Dataset items:
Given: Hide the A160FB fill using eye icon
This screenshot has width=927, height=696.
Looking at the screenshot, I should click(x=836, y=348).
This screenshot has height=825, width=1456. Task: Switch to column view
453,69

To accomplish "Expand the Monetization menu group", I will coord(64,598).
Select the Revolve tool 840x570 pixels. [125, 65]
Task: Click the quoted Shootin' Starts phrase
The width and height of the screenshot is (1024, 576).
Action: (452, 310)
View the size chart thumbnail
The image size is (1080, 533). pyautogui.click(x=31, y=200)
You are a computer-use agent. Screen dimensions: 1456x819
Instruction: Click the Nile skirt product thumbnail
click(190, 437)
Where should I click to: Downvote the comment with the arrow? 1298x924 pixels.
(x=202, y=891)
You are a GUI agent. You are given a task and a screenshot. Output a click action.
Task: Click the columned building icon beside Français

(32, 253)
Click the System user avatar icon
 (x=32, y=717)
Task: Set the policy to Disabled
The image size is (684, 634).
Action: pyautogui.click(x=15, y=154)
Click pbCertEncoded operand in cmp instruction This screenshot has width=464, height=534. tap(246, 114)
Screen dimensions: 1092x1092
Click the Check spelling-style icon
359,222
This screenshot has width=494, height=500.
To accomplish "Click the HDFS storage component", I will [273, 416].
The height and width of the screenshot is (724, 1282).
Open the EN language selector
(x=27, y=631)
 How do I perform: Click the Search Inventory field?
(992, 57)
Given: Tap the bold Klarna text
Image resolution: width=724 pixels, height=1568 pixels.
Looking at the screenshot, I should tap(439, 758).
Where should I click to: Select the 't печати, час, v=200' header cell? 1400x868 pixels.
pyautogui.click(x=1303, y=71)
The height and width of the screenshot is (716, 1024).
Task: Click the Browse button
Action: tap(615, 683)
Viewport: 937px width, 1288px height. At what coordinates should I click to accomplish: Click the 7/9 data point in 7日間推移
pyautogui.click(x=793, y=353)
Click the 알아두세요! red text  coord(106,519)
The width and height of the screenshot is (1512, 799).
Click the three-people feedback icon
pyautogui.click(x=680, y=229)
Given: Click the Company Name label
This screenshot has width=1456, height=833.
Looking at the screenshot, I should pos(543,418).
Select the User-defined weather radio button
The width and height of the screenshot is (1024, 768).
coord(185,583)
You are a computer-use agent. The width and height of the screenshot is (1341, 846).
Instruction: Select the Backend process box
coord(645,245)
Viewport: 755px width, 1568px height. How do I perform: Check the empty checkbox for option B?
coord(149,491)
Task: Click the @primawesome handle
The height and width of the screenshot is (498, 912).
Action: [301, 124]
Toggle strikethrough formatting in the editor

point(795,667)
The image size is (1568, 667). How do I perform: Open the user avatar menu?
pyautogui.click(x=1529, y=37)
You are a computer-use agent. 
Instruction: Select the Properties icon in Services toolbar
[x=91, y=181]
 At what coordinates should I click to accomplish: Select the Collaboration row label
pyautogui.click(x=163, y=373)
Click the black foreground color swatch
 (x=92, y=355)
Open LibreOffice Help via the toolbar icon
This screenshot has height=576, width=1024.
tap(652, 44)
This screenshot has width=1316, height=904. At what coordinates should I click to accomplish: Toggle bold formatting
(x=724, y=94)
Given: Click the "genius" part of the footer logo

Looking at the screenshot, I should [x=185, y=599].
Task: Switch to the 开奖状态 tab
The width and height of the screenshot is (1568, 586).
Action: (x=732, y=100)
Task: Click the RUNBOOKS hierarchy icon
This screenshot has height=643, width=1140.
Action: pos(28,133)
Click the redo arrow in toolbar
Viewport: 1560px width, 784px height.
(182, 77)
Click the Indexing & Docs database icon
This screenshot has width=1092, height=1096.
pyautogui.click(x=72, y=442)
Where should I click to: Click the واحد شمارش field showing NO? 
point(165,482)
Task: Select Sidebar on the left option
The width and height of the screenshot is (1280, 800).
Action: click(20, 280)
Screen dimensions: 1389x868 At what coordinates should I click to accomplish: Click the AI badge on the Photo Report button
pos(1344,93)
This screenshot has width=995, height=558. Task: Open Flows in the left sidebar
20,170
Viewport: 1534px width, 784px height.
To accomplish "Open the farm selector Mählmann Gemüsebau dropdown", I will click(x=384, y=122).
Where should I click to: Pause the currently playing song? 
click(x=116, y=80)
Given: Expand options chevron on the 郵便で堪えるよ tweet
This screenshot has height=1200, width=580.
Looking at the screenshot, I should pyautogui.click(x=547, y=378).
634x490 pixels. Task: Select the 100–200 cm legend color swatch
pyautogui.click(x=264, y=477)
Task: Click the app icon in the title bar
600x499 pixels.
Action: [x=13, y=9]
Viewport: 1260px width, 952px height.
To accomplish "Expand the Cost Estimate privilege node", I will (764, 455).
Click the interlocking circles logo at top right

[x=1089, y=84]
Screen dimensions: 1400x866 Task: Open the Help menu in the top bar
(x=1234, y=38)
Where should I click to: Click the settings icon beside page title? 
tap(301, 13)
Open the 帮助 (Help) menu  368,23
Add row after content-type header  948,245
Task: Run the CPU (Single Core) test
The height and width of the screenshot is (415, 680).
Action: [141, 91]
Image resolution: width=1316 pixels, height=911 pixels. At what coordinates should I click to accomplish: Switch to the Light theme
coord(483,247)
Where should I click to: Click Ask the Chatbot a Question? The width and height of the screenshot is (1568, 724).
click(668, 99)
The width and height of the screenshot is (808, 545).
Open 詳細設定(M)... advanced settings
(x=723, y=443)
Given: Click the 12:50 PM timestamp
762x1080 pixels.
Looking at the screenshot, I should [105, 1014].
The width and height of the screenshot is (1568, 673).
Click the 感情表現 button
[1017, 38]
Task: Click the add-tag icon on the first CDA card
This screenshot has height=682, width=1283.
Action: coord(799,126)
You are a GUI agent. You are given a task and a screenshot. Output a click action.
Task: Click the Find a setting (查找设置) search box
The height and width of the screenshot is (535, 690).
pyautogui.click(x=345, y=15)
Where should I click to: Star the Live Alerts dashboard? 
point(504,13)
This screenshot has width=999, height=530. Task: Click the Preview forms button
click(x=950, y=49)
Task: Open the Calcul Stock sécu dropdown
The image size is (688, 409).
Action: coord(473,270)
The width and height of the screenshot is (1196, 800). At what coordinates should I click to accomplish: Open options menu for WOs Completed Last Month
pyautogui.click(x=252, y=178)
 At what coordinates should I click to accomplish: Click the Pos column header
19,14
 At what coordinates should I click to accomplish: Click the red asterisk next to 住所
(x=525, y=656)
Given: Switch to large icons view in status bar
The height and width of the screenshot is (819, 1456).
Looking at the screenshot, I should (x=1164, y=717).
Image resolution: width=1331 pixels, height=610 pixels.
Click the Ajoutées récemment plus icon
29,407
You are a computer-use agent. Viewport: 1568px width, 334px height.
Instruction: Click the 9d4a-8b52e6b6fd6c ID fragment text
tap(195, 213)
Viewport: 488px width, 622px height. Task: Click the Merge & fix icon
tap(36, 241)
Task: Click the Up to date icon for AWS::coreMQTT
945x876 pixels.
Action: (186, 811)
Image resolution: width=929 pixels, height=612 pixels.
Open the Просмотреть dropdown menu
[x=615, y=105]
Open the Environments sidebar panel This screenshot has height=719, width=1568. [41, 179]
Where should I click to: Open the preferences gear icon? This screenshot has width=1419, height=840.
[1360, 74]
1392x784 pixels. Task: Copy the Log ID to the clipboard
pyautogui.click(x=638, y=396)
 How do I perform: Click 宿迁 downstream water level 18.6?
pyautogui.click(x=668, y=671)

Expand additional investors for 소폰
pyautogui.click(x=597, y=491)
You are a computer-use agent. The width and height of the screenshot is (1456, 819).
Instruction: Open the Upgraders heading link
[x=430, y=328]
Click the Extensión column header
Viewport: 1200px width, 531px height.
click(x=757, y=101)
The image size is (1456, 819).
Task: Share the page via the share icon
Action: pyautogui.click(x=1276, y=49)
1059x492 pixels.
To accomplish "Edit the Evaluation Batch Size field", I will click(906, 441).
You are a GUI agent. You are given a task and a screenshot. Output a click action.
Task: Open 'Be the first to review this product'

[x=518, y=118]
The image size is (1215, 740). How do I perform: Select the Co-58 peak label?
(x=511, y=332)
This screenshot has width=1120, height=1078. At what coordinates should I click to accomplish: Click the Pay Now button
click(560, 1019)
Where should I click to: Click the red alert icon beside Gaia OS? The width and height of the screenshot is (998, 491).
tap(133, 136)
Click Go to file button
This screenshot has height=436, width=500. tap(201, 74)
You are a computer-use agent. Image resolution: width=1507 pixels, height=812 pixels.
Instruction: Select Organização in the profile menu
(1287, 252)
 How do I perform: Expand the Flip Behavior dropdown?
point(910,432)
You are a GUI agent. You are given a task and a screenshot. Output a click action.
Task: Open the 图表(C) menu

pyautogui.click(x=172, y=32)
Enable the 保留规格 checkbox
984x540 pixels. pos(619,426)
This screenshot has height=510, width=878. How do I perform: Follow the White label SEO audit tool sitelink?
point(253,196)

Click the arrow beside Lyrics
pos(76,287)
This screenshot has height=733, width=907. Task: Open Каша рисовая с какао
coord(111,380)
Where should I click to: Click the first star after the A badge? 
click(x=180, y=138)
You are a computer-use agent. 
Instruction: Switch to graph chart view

_Task prompt:_ Copy the records word for word, starting at the line that contains "This screenshot has width=1120, height=1078." and ending with the last line of the records.

_Written response:_
This screenshot has width=1120, height=1078. At what coordinates should I click to accomplish: Click the Pay Now button
click(560, 1019)
Where should I click to: Click the red alert icon beside Gaia OS? The width and height of the screenshot is (998, 491).
tap(133, 136)
Click Go to file button
This screenshot has height=436, width=500. tap(201, 74)
You are a computer-use agent. Image resolution: width=1507 pixels, height=812 pixels.
Instruction: Select Organização in the profile menu
(1287, 252)
 How do I perform: Expand the Flip Behavior dropdown?
point(910,432)
You are a GUI agent. You are given a task and a screenshot. Output a click action.
Task: Open the 图表(C) menu

pyautogui.click(x=172, y=32)
Enable the 保留规格 checkbox
984x540 pixels. pos(619,426)
This screenshot has height=510, width=878. How do I perform: Follow the White label SEO audit tool sitelink?
point(253,196)

Click the arrow beside Lyrics
pos(76,287)
This screenshot has height=733, width=907. Task: Open Каша рисовая с какао
coord(111,380)
Where should I click to: Click the first star after the A badge? 
click(x=180, y=138)
You are a computer-use agent. 
Instruction: Switch to graph chart view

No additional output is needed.